● **Lavoro da svolgere**
a. Rispondi a queste domande sul brano relativo ai Mötley Crüe:
(i) Chi prende in braccio il neonato al Troubadour?
(ii) Quale scritta si leggeva sui manifesti affissi ai pali della luce?
(iii) Quali locali leggendari vengono nominati?
b. Traduci in inglese questa frase del brano relativo ai Mötley Crüe: "Vedo addirittura una coppia che entra con un neonato."
c. Restituisci senza modifiche la parte del brano relativo ai Mötley Crüe che comincia con "Soltanto qualche settimana" e termina con "i padri fondatori.".

● **Testo estratto**
——

Tra i presenti al Troubadour, invece, l’eccitazione è palpabile e del concerto se ne parla in termini trionfalistici. Ci sono gli immancabili nostalgici dell’hair metal di ogni età, i curiosi desiderosi di provare l’ebbrezza di godersi una band di grossa fama in un piccolo locale e ovviamente familiari e amici della band. Vedo addirittura una coppia che entra con un neonato. Il pargolo si chiama Crue (o Crüe, non sono sicuro della presenza dell’umlaut). L’esagitato papà, posizionato nelle prime sudatissime file, a più riprese lo alza di fronte al palco, cercando di attirare l’attenzione della band, finché un incredulo John 5 lo prende in braccio e lo battezza sull’altare del rock.

Soltanto qualche settimana prima, sui pali della luce delle strade qui intorno comparivano manifesti dalle grafiche rétro con le linguette ritagliate, quelli che ai tempi d’oro del Sunset Strip servivano a pubblicizzare i concerti delle band che si autopromuovevano. “Mötley Crüe Höllywood Takeöver” si leggeva su sfondo rosso, blu o giallo, per altrettanti locali leggendari: Whisky a Go Go, Roxy, Troubadour, nomi ricorrenti per chi mastica rock, soprattutto quello più bombastico e indissolubilmente legato agli anni ’80, di cui i Mötley sono stati tra i padri fondatori.

——

● **Estratto dei dati**
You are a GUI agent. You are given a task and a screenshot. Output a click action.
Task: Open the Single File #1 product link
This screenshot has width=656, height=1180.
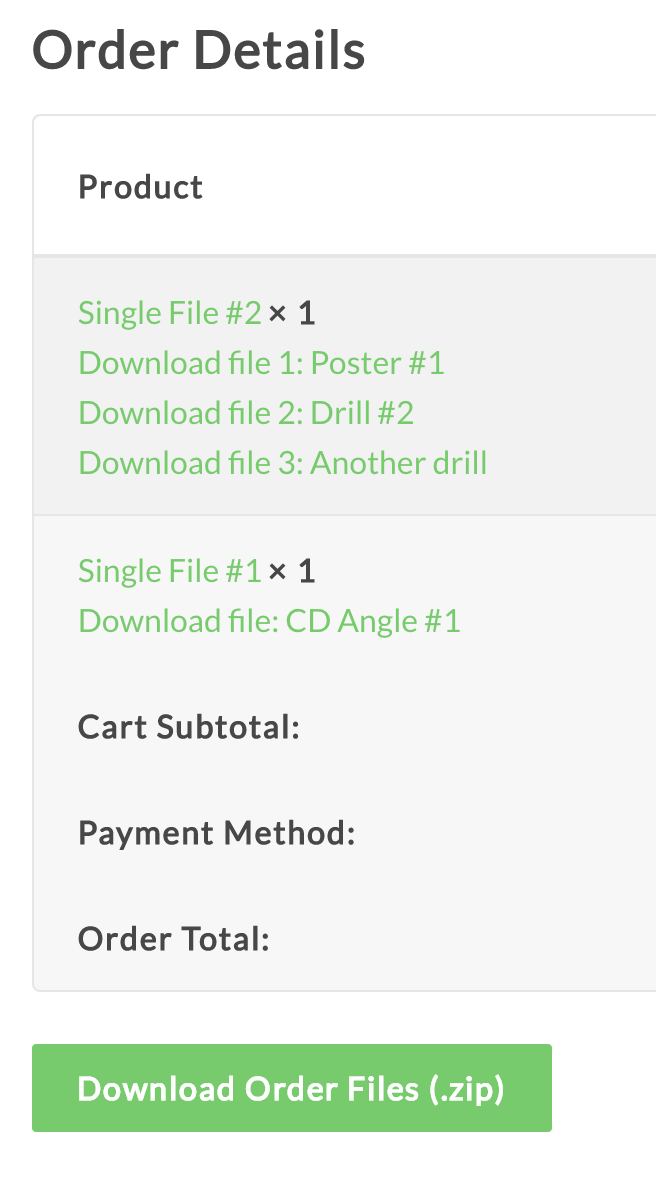tap(169, 571)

——

● **Risposte per compito**
a.
(i) John 5.
(ii) "Mötley Crüe Höllywood Takeöver".
(iii) Whisky a Go Go, Roxy e Troubadour.

b. I even see a couple coming in with a newborn.

c.
Soltanto qualche settimana prima, sui pali della luce delle strade qui intorno comparivano manifesti dalle grafiche rétro con le linguette ritagliate, quelli che ai tempi d’oro del Sunset Strip servivano a pubblicizzare i concerti delle band che si autopromuovevano. “Mötley Crüe Höllywood Takeöver” si leggeva su sfondo rosso, blu o giallo, per altrettanti locali leggendari: Whisky a Go Go, Roxy, Troubadour, nomi ricorrenti per chi mastica rock, soprattutto quello più bombastico e indissolubilmente legato agli anni ’80, di cui i Mötley sono stati tra i padri fondatori.